Reiji's Explorationsin Sound & Structure

December 29, 2025

Performance Record of J.S. Bach – WTC I No. 1 Fugue in C Major, BWV 846

Overview: A performance of J. S. Bach’s The Well-Tempered Clavier, Book I, No. 1 — Fugue in C Major (BWV 846). The performer designs tone color in two broad directions: (1) overtone-rich brightness for resolved passages, and (2) a “subharmonic-like” (conceptual) ratio viewpoint for minor-like tension. The notes include two notable passages (m. 12; m. 24 to the end) and a simplified explanation of why “major-like brightness” can be associated with overtone-series color, while “minor-like tension” can be heard through a subharmonic-like directional listening framework.
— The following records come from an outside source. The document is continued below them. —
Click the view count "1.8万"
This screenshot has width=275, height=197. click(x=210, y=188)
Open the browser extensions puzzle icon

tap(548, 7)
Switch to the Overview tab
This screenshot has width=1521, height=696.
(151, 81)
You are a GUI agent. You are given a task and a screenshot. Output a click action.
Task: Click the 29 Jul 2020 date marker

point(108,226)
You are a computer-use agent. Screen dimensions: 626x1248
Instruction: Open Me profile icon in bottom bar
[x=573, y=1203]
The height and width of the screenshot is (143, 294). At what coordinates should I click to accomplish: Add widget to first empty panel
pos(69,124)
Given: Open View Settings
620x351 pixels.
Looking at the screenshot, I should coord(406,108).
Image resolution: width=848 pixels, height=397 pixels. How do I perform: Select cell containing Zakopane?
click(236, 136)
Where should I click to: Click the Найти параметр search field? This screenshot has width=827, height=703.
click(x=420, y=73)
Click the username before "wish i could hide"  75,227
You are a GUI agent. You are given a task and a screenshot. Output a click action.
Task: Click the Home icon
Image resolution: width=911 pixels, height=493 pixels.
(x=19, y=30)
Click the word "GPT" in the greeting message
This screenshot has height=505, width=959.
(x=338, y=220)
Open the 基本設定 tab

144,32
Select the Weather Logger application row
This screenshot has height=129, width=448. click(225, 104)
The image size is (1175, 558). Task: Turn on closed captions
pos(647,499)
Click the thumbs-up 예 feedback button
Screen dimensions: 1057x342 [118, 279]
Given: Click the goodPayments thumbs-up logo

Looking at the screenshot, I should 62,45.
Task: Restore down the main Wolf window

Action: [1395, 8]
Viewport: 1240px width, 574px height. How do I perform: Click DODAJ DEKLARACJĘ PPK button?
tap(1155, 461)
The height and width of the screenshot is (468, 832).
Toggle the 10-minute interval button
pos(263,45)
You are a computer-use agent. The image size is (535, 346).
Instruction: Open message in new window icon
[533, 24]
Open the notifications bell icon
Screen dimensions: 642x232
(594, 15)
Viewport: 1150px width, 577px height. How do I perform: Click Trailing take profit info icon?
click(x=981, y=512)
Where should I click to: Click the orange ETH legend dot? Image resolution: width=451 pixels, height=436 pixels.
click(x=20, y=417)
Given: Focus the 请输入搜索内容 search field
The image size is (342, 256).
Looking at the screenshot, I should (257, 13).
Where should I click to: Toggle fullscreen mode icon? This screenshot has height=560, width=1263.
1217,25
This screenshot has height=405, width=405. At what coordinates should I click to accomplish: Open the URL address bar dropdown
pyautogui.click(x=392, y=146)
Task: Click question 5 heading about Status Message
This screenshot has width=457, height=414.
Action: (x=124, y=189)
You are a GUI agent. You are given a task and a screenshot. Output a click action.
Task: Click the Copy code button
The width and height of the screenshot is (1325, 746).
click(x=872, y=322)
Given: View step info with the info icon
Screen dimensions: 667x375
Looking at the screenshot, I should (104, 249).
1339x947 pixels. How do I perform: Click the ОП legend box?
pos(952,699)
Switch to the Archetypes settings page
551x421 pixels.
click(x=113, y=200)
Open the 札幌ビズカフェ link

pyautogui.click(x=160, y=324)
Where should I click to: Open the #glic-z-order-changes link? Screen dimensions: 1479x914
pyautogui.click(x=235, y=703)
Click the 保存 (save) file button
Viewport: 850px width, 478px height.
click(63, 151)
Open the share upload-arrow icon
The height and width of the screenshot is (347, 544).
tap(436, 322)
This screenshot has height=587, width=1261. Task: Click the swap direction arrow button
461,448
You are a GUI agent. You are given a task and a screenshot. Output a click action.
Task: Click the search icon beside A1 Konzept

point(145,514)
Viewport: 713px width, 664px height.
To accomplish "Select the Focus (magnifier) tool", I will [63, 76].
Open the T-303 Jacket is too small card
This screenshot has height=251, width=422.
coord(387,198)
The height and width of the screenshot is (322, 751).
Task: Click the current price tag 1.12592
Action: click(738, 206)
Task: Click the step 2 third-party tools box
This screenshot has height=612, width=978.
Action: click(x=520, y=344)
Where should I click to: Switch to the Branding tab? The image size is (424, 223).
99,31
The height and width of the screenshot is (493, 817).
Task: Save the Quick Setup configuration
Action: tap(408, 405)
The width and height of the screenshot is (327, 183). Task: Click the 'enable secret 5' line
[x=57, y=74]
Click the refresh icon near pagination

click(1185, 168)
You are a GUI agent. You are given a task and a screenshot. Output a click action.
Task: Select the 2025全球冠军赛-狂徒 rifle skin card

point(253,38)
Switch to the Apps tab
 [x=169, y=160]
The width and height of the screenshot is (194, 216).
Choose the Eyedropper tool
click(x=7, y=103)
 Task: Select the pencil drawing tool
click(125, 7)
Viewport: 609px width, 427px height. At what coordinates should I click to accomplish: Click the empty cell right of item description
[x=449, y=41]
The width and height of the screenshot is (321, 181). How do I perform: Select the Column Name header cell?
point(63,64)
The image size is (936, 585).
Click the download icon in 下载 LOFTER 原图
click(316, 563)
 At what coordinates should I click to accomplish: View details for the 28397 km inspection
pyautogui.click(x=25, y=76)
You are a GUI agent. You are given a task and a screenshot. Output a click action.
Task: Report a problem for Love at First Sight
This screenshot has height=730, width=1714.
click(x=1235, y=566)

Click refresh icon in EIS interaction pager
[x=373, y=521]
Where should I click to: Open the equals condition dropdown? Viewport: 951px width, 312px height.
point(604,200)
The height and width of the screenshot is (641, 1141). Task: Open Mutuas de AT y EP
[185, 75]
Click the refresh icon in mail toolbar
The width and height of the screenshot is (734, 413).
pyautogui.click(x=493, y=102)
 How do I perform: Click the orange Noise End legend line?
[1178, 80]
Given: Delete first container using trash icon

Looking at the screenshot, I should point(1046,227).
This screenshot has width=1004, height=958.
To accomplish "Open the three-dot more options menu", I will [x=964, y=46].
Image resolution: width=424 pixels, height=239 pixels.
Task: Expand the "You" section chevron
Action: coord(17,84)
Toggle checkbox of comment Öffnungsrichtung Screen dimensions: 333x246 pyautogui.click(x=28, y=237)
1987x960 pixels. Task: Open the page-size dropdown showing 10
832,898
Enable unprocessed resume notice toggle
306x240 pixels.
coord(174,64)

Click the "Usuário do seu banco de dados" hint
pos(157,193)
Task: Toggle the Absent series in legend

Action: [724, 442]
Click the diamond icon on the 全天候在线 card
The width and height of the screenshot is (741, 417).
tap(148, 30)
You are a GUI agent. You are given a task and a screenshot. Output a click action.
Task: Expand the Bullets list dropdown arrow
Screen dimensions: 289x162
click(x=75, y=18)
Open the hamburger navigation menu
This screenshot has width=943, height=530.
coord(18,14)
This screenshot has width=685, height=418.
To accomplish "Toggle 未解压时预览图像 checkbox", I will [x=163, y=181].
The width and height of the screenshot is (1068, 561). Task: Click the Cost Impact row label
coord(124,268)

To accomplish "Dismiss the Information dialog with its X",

Note: All content on this page is originally explained by Reiji in Japanese. The English version is translated by AI and structured by a parent, with Reiji's final approval.

Reiji's Words and Ideas

URL https://www.youtube.com/watch?v=vG0GRmDRi1E
Work Information

J. S. Bach: Fugue in C Major, BWV 846

The Well-Tempered Clavier, Book I No. 1 – Fugue

Reference Sheet Music

G. Henle Verlag – J. S. Bach: The Well-Tempered Clavier, Part I

IMSLP / Petrucci Music Library (Public Domain)

Recording date

December 29, 2025

Performance by a 9-year-old

AI Assistant’s Notes and Inferences

  • Two-axis timbre design: The comment frames interpretation as a deliberate “directional” design—overtone-led brightness for resolution vs a ratio-based (subharmonic-like) listening framework for tension—so harmonic function is translated into tone color choices.
  • m. 12 as prolonged dominant color: Treating E as a reference pitch (rather than labeling every sustained tone as a chord member) allows the performer to preserve an E-centered tension across the barline and shape the later E entries to feel more sharply emergent.
  • Pedal as resonance steering: Avoiding pedal switches and sustaining the resonance of key pitches (E and C) is described as a practical method for guiding the listener toward the intended “subharmonic-like” direction—without claiming physical subharmonic generation.
  • Cadence uniqueness (m. 24–end): The “major before and after” cadence is singled out as structurally exceptional within the piece, motivating a brighter, more “shining” sonority where overtone bloom becomes the primary target.
  • Ratio-to-12TET mapping as a narrative device: Listing approximate cent offsets provides a compact bridge between just-intonation intuition and equal-tempered performance reality, keeping the explanation technically grounded while remaining playable and audible.